• Required work: Copy out, word for word, the lines from the start of the data below through the line containing "Communes nouvelles (189, 2368)", and no others.

(Stored records)
"""

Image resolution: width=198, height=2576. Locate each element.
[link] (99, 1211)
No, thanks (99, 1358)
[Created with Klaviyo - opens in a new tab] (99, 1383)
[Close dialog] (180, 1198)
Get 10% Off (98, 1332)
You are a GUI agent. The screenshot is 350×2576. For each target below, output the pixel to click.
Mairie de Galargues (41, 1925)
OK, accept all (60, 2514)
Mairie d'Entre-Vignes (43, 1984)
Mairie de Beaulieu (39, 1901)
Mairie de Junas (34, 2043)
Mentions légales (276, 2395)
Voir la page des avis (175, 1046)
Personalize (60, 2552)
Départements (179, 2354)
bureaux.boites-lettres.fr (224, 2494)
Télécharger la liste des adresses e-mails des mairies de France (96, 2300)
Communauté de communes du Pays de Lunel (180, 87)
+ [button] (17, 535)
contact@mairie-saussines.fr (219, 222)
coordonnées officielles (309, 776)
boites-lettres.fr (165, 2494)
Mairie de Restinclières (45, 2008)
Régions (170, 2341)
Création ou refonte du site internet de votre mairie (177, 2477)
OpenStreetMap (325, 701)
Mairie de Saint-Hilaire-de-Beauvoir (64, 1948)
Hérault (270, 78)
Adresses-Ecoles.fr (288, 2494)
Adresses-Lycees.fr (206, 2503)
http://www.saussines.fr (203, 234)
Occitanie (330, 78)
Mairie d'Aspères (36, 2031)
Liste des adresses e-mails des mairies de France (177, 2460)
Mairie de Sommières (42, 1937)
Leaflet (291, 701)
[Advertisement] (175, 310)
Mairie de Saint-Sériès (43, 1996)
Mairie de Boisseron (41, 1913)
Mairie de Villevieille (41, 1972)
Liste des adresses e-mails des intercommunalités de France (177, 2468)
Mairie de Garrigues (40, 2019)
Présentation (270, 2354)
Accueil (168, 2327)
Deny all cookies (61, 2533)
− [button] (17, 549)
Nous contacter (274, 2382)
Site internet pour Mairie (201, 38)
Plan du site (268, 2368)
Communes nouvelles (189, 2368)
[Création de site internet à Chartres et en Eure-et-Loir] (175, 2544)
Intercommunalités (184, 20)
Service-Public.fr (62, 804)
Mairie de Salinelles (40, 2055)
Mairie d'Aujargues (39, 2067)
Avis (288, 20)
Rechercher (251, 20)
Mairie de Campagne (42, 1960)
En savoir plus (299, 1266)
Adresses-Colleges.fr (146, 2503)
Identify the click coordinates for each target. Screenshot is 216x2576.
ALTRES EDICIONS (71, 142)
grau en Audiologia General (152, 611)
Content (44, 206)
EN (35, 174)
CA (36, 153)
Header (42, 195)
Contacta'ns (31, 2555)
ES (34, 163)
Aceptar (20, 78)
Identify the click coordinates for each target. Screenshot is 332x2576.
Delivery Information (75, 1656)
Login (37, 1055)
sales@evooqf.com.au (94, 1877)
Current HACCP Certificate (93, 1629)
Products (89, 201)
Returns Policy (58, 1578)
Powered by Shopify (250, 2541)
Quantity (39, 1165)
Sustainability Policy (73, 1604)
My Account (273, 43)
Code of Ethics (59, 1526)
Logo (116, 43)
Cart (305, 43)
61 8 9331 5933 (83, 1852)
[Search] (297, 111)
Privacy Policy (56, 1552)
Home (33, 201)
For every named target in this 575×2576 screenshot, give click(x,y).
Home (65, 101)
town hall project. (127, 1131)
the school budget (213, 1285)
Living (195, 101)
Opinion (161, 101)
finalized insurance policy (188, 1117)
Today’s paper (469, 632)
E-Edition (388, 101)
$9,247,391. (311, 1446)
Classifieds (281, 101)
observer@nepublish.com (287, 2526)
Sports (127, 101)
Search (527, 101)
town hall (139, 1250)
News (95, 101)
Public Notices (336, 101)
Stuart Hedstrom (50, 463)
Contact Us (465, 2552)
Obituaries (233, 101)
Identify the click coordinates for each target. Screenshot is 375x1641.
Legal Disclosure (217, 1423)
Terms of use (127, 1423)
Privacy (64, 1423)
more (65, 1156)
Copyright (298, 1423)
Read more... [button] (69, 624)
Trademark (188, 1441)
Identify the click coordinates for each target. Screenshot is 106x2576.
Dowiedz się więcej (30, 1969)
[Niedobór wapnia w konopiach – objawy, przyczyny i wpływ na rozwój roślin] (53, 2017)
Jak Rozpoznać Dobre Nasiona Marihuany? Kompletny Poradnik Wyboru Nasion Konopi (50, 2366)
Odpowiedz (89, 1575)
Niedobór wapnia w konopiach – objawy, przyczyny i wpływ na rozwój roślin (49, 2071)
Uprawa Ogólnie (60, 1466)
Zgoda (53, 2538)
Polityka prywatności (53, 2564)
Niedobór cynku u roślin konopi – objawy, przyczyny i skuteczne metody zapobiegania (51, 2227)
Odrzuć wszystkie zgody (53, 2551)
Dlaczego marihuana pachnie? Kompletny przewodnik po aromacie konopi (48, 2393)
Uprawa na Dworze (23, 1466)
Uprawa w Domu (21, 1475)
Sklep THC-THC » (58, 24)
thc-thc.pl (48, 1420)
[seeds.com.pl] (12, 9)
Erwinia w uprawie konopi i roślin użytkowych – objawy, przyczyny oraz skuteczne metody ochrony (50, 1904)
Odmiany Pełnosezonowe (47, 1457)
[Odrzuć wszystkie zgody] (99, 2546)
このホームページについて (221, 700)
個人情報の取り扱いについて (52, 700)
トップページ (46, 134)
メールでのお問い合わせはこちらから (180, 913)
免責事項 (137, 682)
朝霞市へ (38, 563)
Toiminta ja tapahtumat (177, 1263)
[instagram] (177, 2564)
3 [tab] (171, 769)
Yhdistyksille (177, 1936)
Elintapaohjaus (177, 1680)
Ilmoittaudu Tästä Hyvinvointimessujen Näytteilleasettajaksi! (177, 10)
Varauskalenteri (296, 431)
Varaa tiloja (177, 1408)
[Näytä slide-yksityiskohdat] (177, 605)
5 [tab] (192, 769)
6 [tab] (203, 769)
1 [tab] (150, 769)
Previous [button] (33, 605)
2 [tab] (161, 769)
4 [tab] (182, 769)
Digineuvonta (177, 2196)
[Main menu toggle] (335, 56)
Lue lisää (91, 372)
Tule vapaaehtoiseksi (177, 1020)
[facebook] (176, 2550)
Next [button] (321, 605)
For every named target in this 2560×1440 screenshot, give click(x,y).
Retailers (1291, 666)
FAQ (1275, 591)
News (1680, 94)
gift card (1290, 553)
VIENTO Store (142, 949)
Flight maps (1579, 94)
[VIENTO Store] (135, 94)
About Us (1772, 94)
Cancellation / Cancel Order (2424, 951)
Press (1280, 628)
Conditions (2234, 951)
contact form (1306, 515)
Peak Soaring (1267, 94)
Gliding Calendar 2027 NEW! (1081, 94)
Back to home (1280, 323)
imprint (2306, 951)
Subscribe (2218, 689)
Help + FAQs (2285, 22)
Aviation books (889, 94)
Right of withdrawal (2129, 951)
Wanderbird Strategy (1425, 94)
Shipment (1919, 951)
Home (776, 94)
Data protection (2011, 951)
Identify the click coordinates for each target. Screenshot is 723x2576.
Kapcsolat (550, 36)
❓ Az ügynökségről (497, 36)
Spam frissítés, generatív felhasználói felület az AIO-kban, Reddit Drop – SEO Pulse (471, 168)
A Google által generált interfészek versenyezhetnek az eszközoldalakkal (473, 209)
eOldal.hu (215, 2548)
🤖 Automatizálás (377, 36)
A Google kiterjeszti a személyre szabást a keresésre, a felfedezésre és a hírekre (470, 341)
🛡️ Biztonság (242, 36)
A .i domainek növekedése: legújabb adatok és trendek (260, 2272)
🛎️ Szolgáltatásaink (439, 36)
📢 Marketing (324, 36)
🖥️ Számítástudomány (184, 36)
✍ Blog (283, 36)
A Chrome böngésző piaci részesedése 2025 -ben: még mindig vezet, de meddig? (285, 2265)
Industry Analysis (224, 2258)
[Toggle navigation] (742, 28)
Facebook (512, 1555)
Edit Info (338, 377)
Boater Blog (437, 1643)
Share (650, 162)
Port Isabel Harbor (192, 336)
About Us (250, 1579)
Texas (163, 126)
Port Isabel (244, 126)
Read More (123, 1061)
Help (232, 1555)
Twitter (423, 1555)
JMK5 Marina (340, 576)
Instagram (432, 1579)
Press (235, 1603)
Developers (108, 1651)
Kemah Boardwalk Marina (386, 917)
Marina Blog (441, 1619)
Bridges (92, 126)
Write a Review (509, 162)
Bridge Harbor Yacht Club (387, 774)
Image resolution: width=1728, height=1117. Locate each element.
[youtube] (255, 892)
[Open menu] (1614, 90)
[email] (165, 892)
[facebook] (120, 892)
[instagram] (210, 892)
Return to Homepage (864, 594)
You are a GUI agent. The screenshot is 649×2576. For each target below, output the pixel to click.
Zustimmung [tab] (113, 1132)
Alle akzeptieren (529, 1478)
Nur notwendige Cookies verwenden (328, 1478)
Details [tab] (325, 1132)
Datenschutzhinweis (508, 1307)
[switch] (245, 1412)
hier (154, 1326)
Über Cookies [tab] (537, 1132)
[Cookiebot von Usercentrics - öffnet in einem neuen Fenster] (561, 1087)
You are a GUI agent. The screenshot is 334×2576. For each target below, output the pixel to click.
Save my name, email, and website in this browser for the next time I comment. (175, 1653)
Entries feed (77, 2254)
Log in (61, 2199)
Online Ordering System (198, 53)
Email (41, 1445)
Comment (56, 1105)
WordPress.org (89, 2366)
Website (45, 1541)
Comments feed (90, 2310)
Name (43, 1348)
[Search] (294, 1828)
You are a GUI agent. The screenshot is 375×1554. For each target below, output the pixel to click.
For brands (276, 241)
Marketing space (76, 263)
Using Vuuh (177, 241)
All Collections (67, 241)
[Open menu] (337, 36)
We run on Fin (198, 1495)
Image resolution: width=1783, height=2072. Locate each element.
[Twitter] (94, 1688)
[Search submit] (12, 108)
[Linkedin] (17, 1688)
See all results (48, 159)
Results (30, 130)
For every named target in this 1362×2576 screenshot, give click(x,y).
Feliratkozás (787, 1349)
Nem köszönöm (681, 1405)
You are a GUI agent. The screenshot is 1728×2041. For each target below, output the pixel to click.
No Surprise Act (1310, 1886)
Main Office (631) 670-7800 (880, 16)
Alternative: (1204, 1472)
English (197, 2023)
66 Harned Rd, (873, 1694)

"""

• Expected answer:
Image resolution: width=198, height=2576. Locate each element.
[link] (99, 1211)
No, thanks (99, 1358)
[Created with Klaviyo - opens in a new tab] (99, 1383)
[Close dialog] (180, 1198)
Get 10% Off (98, 1332)
You are a GUI agent. The screenshot is 350×2576. For each target below, output the pixel to click.
Mairie de Galargues (41, 1925)
OK, accept all (60, 2514)
Mairie d'Entre-Vignes (43, 1984)
Mairie de Beaulieu (39, 1901)
Mairie de Junas (34, 2043)
Mentions légales (276, 2395)
Voir la page des avis (175, 1046)
Personalize (60, 2552)
Départements (179, 2354)
bureaux.boites-lettres.fr (224, 2494)
Télécharger la liste des adresses e-mails des mairies de France (96, 2300)
Communauté de communes du Pays de Lunel (180, 87)
+ [button] (17, 535)
contact@mairie-saussines.fr (219, 222)
coordonnées officielles (309, 776)
boites-lettres.fr (165, 2494)
Mairie de Restinclières (45, 2008)
Régions (170, 2341)
Création ou refonte du site internet de votre mairie (177, 2477)
OpenStreetMap (325, 701)
Mairie de Saint-Hilaire-de-Beauvoir (64, 1948)
Hérault (270, 78)
Adresses-Ecoles.fr (288, 2494)
Adresses-Lycees.fr (206, 2503)
http://www.saussines.fr (203, 234)
Occitanie (330, 78)
Mairie d'Aspères (36, 2031)
Liste des adresses e-mails des mairies de France (177, 2460)
Mairie de Sommières (42, 1937)
Leaflet (291, 701)
[Advertisement] (175, 310)
Mairie de Saint-Sériès (43, 1996)
Mairie de Boisseron (41, 1913)
Mairie de Villevieille (41, 1972)
Liste des adresses e-mails des intercommunalités de France (177, 2468)
Mairie de Garrigues (40, 2019)
Présentation (270, 2354)
Accueil (168, 2327)
Deny all cookies (61, 2533)
− [button] (17, 549)
Nous contacter (274, 2382)
Site internet pour Mairie (201, 38)
Plan du site (268, 2368)
Communes nouvelles (189, 2368)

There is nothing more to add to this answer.